Recently, the genes triggering chromosomal instability in humans and leading to cancers have been demonstrated. These genes include hBUB1, MAD2, BRCA1, BRCA2 and hcDC4. The hBUB1 and MAD2 are required for the proper functioning of the spindle assembly checkpoint. This checkpoint modulates the timing of anaphase initiation in mitotic cells containing improperly aligned chromosomes and increases the probability of successful delivery of a correct chromosome set to each daughter cell. HcDC4 is an E3 ubiquitin ligase that is involved in regulating the G1–S cell cycle checkpoint by targeting proteins for destruction. Inactivation of hCDC4 leads to increased levels of cyclin E, the formation of micronuclei, defects in the execution of anaphase and chromosomal instability. BRCA1 and BRCA2 are involved in DNA repair and recombination, checkpoint control of the cell cycle and transcription. Inherited mutations in BRCA1 and BRCA2 lead to high-grade familial breast cancer. Recently, the Fanconi anemia pathway was shown to be associated with BRCA1/BRCA2 proteins. The defects in these proteins were experimentally demonstrated to cause genomic instability. The chromosomal instability syndromes such as Ataxia-Telangiectasia, Bloom syndrome, Nijmegen breakage syndrome, Cokayne syndrome, etc. have defects in the DNA repair pathway and are prone to cancer development. Hence, molecular studies are important in determining the genes involved in disease.

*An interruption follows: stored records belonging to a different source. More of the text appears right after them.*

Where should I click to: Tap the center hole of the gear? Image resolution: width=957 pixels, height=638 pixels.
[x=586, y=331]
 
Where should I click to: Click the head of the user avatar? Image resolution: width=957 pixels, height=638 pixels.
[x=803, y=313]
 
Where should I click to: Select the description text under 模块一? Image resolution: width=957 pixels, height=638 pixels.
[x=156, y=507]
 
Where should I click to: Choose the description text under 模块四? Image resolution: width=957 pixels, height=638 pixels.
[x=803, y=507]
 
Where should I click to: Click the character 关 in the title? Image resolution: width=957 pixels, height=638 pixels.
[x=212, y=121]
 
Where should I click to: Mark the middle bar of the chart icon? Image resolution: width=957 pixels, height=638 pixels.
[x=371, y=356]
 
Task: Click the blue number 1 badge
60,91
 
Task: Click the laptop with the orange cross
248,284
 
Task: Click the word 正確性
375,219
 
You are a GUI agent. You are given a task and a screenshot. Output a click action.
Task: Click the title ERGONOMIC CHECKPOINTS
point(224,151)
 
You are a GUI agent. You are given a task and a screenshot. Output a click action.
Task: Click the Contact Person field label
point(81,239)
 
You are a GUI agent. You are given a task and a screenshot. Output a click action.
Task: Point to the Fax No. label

We have come a long way in understanding carcinogenesis. Starting with environmental carcinogens like polycyclic hydrocarbon somatic mutation, various kinds of clonal chromosomal abnormality activation of oncogenes, haploinsuffiency or deletion of tumor suppressor genes and involvement of deregulation of cell cycle pathway have all been described in the context of carcinogenesis or leukaemogenesis. Chromosomal instability is another component in this jigsaw puzzle and takes our understanding of this phenomenon a step further.